====== Data for processing ======

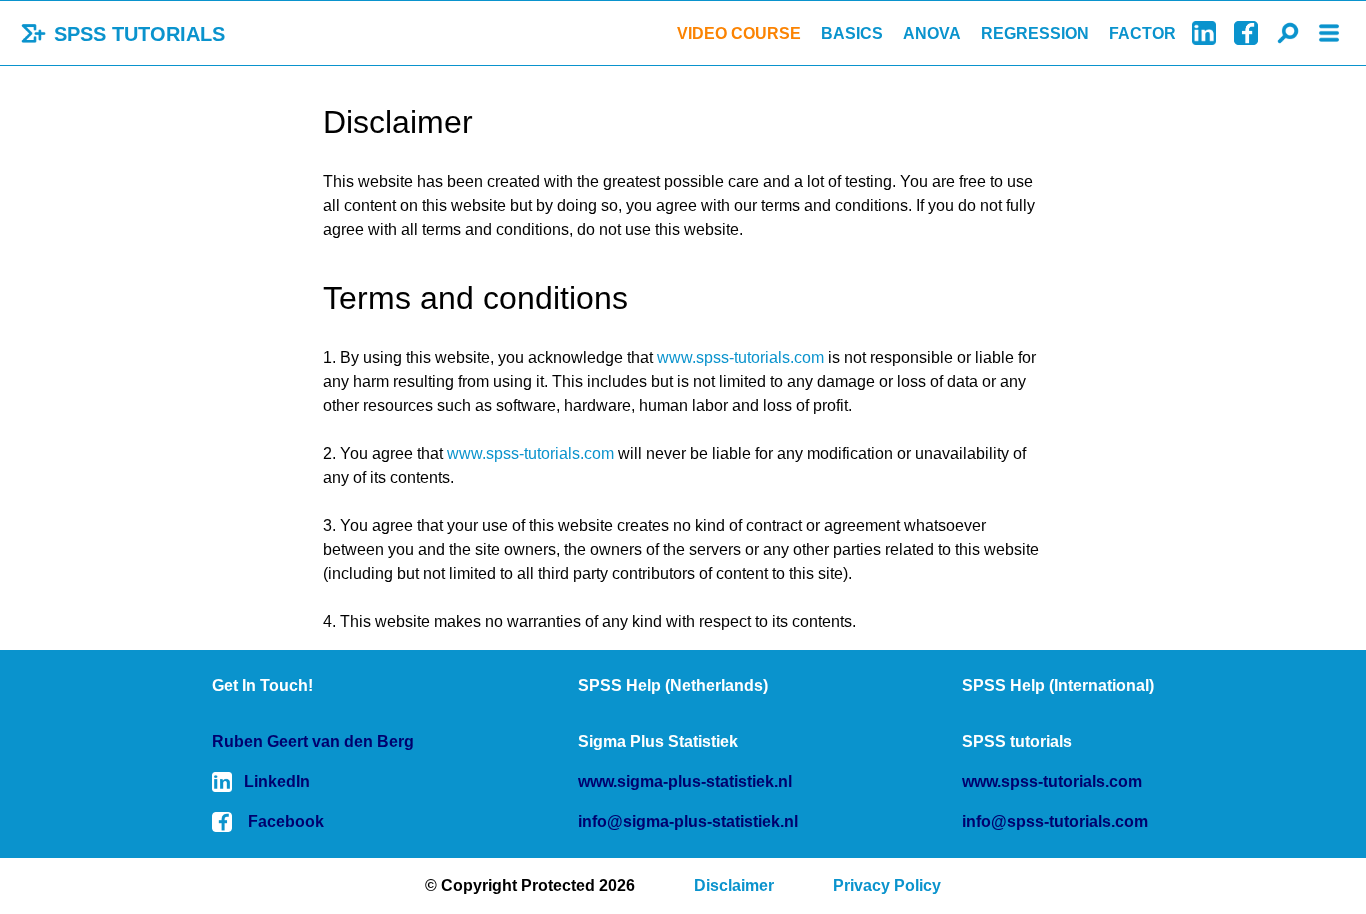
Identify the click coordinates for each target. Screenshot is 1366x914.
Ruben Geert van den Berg (313, 741)
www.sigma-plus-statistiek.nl (685, 781)
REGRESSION (1035, 33)
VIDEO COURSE (739, 33)
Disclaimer (734, 885)
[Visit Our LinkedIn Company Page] (1204, 33)
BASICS (852, 33)
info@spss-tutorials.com (1055, 821)
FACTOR (1142, 33)
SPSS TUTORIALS (136, 34)
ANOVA (932, 33)
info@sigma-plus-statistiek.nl (688, 821)
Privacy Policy (887, 885)
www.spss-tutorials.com (740, 357)
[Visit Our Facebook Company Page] (1246, 33)
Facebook (286, 821)
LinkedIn (277, 781)
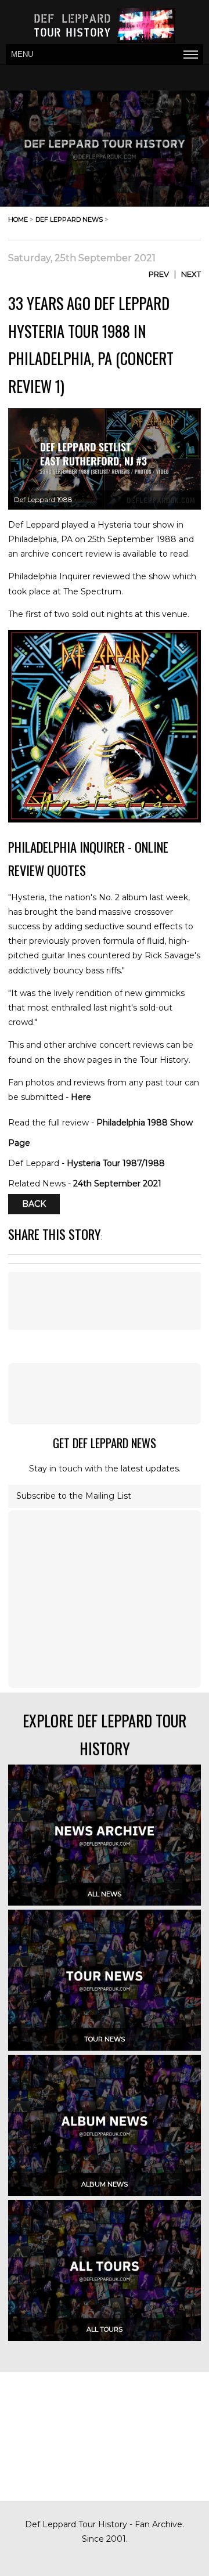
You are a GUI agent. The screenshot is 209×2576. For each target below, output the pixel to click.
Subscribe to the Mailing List (73, 1496)
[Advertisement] (104, 1393)
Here (81, 1097)
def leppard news (69, 219)
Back (34, 1204)
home (18, 219)
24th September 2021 (117, 1183)
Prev (159, 274)
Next (191, 274)
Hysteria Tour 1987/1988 (116, 1163)
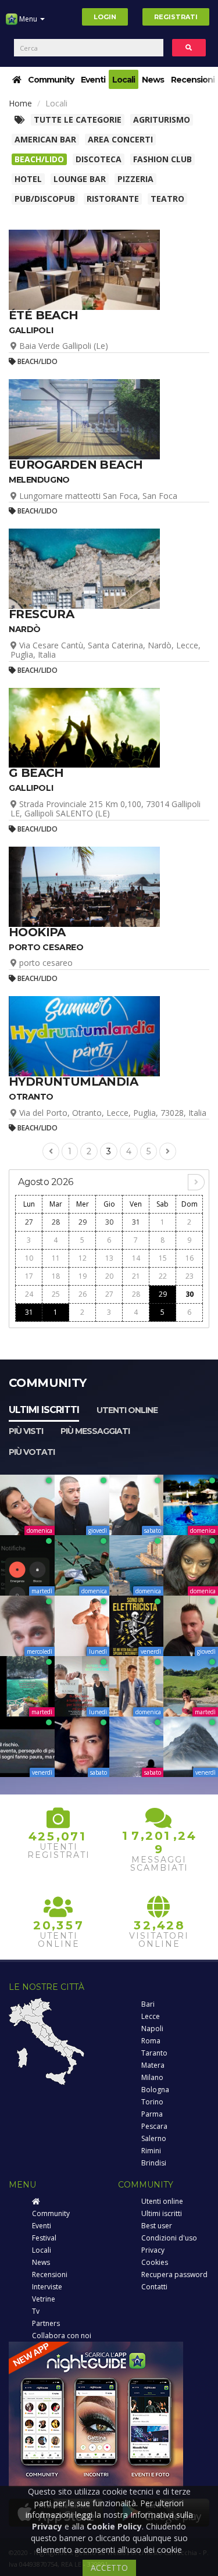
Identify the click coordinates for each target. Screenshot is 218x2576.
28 (56, 1222)
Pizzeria (135, 178)
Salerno (153, 2138)
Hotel (28, 178)
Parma (152, 2114)
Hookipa (37, 932)
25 (56, 1294)
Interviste (47, 2287)
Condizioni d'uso (169, 2238)
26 (82, 1294)
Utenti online (127, 1410)
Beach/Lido (39, 159)
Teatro (167, 198)
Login (105, 17)
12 (82, 1258)
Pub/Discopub (45, 198)
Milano (152, 2077)
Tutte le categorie (77, 119)
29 (82, 1222)
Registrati (176, 17)
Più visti (26, 1431)
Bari (148, 2004)
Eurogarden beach (75, 465)
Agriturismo (161, 119)
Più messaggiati (95, 1431)
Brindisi (153, 2163)
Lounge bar (79, 178)
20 (109, 1276)
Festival (44, 2238)
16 (189, 1258)
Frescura (41, 614)
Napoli (152, 2028)
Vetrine (43, 2299)
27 (29, 1222)
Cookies (154, 2262)
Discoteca (98, 159)
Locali (123, 79)
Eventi (93, 79)
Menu (28, 19)
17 (29, 1276)
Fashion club (162, 159)
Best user (156, 2226)
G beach (36, 773)
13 (109, 1258)
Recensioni (193, 79)
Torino (152, 2102)
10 (29, 1258)
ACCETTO (109, 2567)
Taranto (154, 2053)
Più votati (32, 1452)
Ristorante (113, 198)
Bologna (155, 2090)
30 (109, 1222)
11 (56, 1258)
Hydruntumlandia (73, 1082)
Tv (36, 2311)
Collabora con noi (61, 2335)
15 (163, 1258)
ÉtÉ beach (43, 315)
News (153, 79)
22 (163, 1276)
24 (29, 1294)
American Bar (45, 139)
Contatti (154, 2287)
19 (82, 1276)
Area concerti (120, 139)
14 (136, 1258)
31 (136, 1222)
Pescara (154, 2126)
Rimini (151, 2151)
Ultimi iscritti (44, 1409)
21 (136, 1276)
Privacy (153, 2250)
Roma (150, 2041)
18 (56, 1276)
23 (189, 1276)
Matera (153, 2065)
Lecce (150, 2016)
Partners (46, 2323)
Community (51, 79)
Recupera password (174, 2274)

======

Instructions for the task
Starting at the line above that contains "Bari (148, 2004)", repeat each line exactly up to and including the line that contains "24 (29, 1294)", and stop there.

Task solution
Bari (148, 2004)
Eurogarden beach (75, 465)
Agriturismo (161, 119)
Più messaggiati (95, 1431)
Brindisi (153, 2163)
Lounge bar (79, 178)
20 (109, 1276)
Festival (44, 2238)
16 (189, 1258)
Frescura (41, 614)
Napoli (152, 2028)
Vetrine (43, 2299)
27 (29, 1222)
Cookies (154, 2262)
Discoteca (98, 159)
Locali (123, 79)
Eventi (93, 79)
Menu (28, 19)
17 (29, 1276)
Fashion club (162, 159)
Best user (156, 2226)
G beach (36, 773)
13 (109, 1258)
Recensioni (193, 79)
Torino (152, 2102)
10 (29, 1258)
ACCETTO (109, 2567)
Taranto (154, 2053)
Più votati (32, 1452)
Ristorante (113, 198)
Bologna (155, 2090)
30 (109, 1222)
11 (56, 1258)
Hydruntumlandia (73, 1082)
Tv (36, 2311)
Collabora con noi (61, 2335)
15 (163, 1258)
ÉtÉ beach (43, 315)
News (153, 79)
22 (163, 1276)
24 (29, 1294)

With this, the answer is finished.